Make cross-team tools conditional. If there's no cross-team work happening, don't ship cross-team tools. Inject them when they become relevant.
What the architecture actually looks like
The shape that falls out of all this is something like:
Epic Start
├── Create team from project template
├── Lead receives scoped tool set (task + kanban + message only)
│
├── PLANNING PHASE
│ ├── Lead + Architect analyze requirements
│ ├── Architect drafts spec tasks with dependencies
│ ├── Plan goes to user for approval
│ └── Approved → tasks finalized
│
├── EXECUTION PHASE
│ ├── Developer spawned with scoped tools, ONE task
│ ├── On completion → developer process killed
│ └── Fresh developer for the next task (clean context)
│
├── REVIEW PHASE
│ ├── Reviewer approves or requests changes
│ ├── Changes → fresh developer, just the feedback
│ └── Approved → done
│
└── Epic Complete → team deleted
The key shift is that teammates are ephemeral per task, not persistent across the epic. Fresh context, scoped tools, no carry-over bloat. It feels wasteful — surely reusing an agent is cheaper than spawning a new one? — but the math says the opposite. Spawn cost is a few thousand tokens. Carrying cost is unbounded.
The takeaway
If you're building an agent system and your bill is surprising you, the answer probably isn't "Claude is expensive" or "the model is inefficient." The answer is that you're paying to re-teach the same agent the same things on every turn, and shipping it tools it never touches, and letting it hoard context from work it finished hours ago.
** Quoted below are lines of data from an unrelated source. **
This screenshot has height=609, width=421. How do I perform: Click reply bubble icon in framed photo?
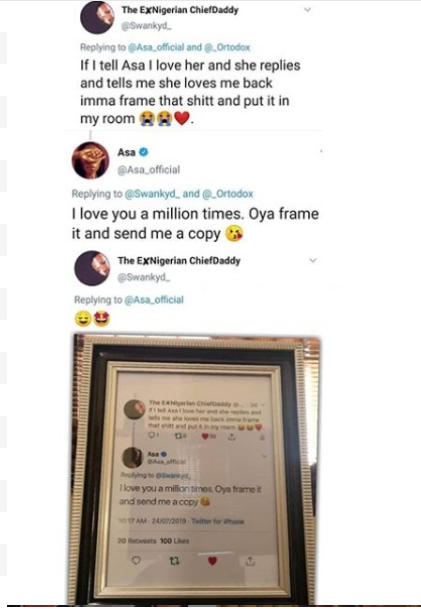136,560
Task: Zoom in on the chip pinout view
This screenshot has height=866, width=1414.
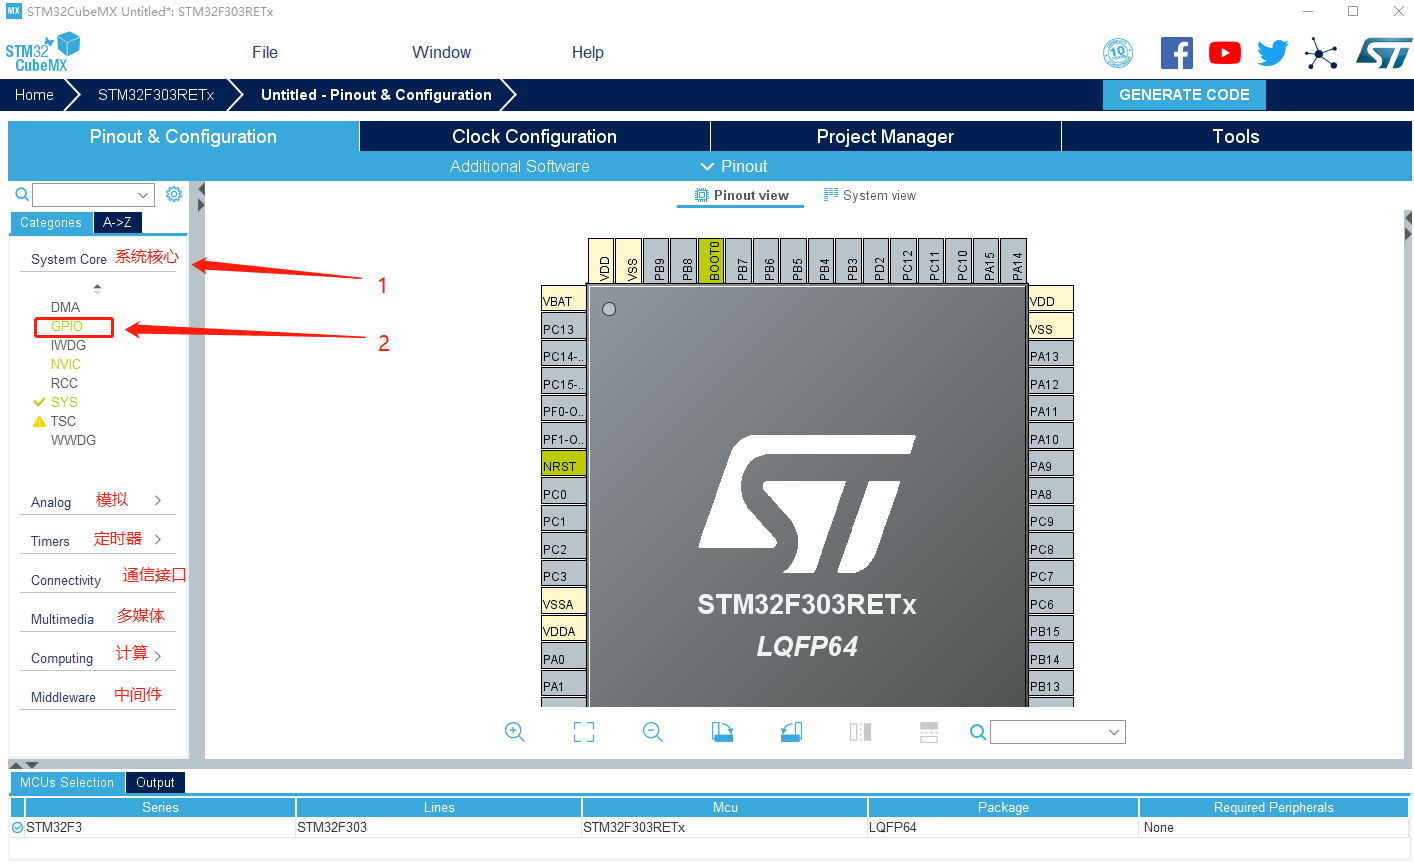Action: point(514,731)
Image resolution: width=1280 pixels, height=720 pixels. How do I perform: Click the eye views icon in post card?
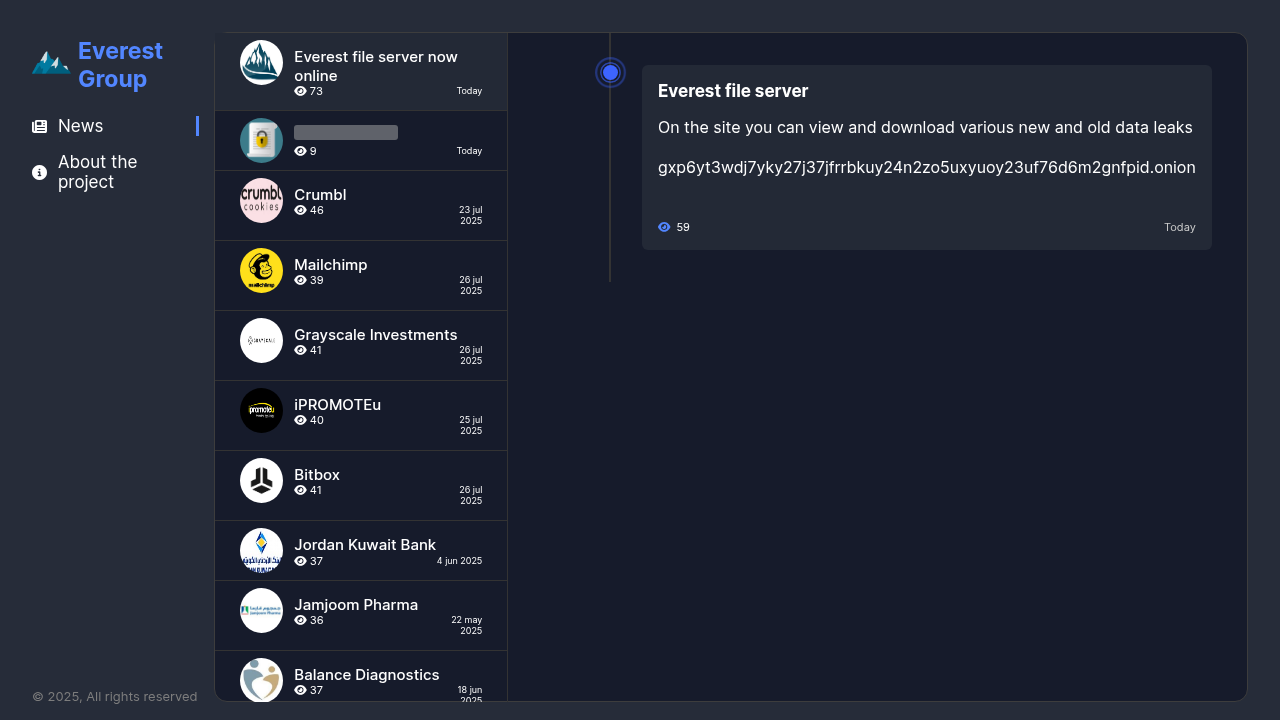tap(664, 227)
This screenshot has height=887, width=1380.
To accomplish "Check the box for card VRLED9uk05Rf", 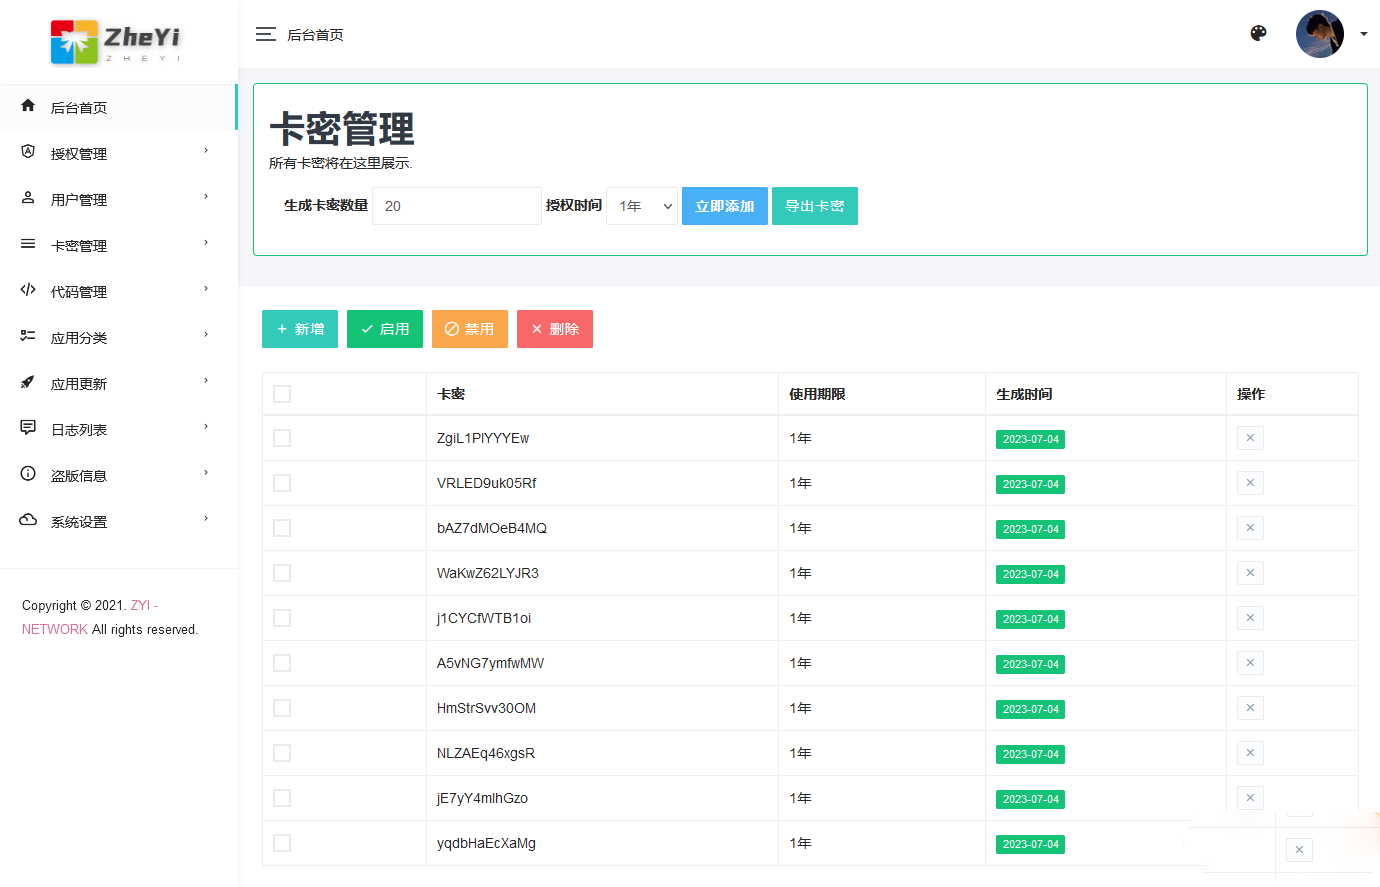I will 282,483.
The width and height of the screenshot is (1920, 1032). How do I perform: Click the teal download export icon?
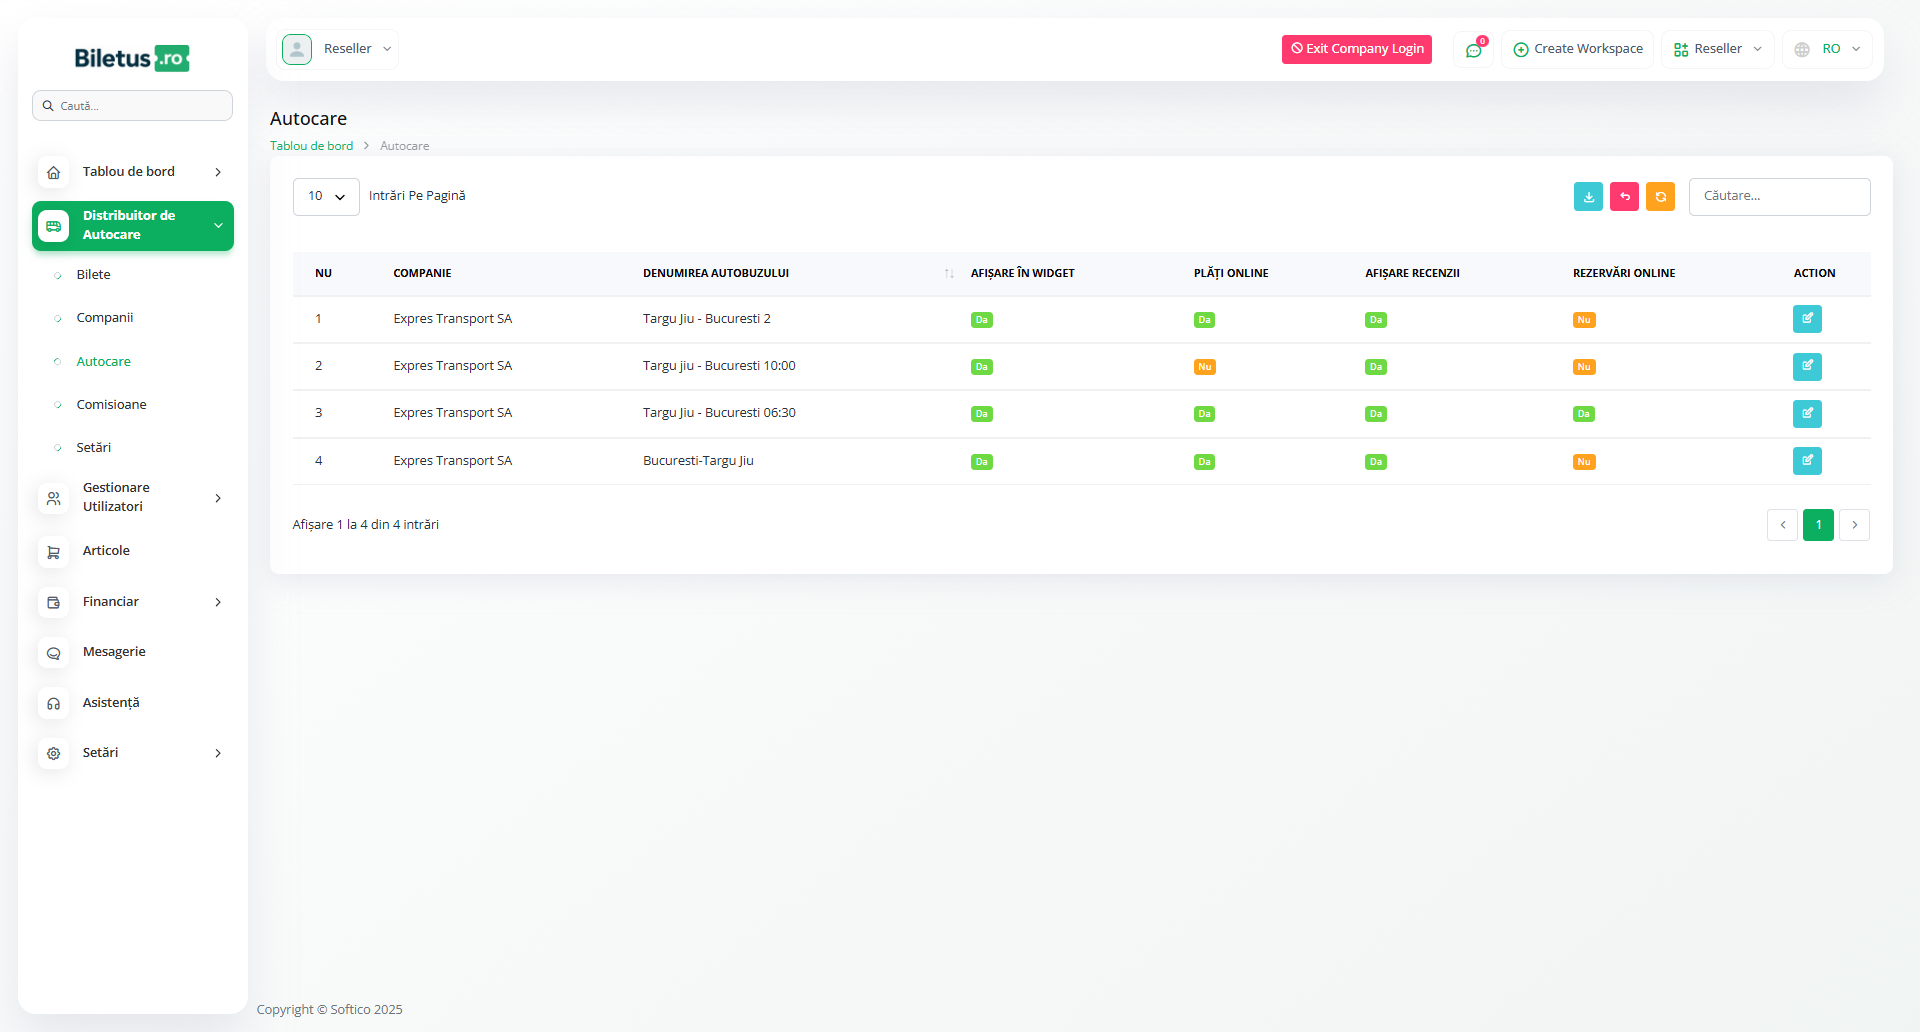point(1588,197)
Multi-agent systems are not Claude Code with extra agents bolted on. They are a different design problem, and the cost model is dominated by things that don't show up in any single prompt review. Tool scoping, planning gates, ephemeral lifecycles, and protocol deduplication aren't optimizations you do at the end. They're the architecture.
Build for them from the start, or watch 92% of your tokens evaporate into schema repetition.